## What is required
Pull out each line of the items below that contains the string "width", matching its case exactly.

*** Recorded information ***

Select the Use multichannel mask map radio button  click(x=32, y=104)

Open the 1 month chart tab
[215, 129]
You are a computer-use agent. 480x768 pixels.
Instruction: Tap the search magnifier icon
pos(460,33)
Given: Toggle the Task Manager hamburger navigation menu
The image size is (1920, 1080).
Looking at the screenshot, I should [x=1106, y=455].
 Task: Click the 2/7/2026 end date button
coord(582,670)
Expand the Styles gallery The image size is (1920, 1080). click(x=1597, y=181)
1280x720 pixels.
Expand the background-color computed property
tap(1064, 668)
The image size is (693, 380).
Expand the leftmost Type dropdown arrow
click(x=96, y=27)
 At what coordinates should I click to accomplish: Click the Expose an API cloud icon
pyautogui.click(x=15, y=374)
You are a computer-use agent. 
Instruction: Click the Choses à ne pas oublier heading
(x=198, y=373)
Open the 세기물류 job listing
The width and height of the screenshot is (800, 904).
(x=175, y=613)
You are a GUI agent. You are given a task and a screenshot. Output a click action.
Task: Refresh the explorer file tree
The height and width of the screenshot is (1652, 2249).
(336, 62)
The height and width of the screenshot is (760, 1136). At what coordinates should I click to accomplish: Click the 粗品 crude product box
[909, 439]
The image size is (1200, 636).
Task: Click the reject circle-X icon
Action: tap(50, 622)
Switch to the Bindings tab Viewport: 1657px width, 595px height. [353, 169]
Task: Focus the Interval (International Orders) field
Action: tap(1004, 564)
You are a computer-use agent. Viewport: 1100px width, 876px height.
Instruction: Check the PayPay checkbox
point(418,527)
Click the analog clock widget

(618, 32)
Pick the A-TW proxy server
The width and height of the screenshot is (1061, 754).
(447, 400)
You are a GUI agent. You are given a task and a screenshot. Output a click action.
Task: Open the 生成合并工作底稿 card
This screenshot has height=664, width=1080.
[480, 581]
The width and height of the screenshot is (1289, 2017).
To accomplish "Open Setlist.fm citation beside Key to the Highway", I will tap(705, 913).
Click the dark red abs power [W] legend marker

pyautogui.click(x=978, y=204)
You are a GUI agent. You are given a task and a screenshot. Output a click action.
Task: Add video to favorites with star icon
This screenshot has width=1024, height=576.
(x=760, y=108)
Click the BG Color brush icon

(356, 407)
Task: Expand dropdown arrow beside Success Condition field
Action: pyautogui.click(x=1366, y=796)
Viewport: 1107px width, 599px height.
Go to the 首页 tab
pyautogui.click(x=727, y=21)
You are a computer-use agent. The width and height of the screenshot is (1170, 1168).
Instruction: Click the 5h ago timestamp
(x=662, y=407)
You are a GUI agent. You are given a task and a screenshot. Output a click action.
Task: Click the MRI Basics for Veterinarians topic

***

## Exercise result
The width and height of the screenshot is (800, 904).
The height and width of the screenshot is (1652, 2249).
The height and width of the screenshot is (760, 1136). At what coordinates should I click to accomplish: Click the 粗品 crude product box
Switch to the Bindings tab Viewport: 1657px width, 595px height. [353, 169]
You are a computer-use agent. Viewport: 1100px width, 876px height.
The width and height of the screenshot is (1061, 754).
This screenshot has height=664, width=1080.
The width and height of the screenshot is (1289, 2017).
This screenshot has width=1024, height=576.
Viewport: 1107px width, 599px height.
You are a computer-use agent. The width and height of the screenshot is (1170, 1168).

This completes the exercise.